Re: New Public Review Issue: Proposed Update UTS #18

From: Mike (mike-list@pobox.com)
Date: Mon Oct 01 2007 - 10:57:13 CST

  • Next message: Philippe Verdy: "RE: New Public Review Issue: Proposed Update UTS #18"

    >> I think it's a bad idea for \q to have the side
    >> effect of changing the meaning of ".".
    >
    > Well if you don't do that, then [^set\q{ch}] becomes inconsistent and does
    > not return the user-expected result, i.e. the exact complement of what
    > [set\q{sh}] matches, according to ".".

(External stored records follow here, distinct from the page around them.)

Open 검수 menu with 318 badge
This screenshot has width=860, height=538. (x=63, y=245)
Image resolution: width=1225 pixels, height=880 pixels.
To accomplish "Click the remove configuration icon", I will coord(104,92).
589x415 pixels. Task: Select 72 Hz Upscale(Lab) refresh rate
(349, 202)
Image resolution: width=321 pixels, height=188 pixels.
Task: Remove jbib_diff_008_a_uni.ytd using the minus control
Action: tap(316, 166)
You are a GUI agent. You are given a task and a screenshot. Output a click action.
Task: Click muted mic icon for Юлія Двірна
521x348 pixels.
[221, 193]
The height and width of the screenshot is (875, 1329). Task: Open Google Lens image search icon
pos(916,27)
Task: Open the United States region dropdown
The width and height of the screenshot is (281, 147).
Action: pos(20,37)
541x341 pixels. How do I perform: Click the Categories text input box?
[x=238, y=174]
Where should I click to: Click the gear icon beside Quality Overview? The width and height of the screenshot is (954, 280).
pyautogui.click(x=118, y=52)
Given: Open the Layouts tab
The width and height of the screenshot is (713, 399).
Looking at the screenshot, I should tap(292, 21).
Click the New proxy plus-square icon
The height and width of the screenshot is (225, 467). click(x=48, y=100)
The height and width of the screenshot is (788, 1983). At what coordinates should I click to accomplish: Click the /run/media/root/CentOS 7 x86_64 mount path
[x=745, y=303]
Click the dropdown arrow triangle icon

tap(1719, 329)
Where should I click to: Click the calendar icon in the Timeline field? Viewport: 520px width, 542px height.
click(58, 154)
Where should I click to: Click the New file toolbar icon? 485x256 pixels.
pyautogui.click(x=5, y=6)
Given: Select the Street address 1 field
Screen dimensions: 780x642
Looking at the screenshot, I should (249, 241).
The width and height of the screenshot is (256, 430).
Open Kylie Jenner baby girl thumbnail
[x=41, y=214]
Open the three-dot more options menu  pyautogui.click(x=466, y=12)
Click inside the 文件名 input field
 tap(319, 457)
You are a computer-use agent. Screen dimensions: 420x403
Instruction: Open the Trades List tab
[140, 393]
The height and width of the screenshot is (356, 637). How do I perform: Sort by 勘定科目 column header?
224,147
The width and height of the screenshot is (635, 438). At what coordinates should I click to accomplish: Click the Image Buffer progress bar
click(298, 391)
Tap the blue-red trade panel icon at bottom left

    No, there is no inconsistency. When my compiler encounters a
    character class, it creates a new matcher object for it; it
    doesn't use the "." matcher (a predefined object).

    > [...] as soon as you are introducing collation elements
    > in regexps, these are sorted by collation, and collations are
    > locale-sensitive...

    I don't see why they need to be sorted. All that matters is
    that you find the longest match. [a-z\q{ch}] will match "ch"
    in "chinchilla" rather than just "c".

    > In addition, the meaning of ranges in sets like [a-z] should also be
    > consistant with the collation used...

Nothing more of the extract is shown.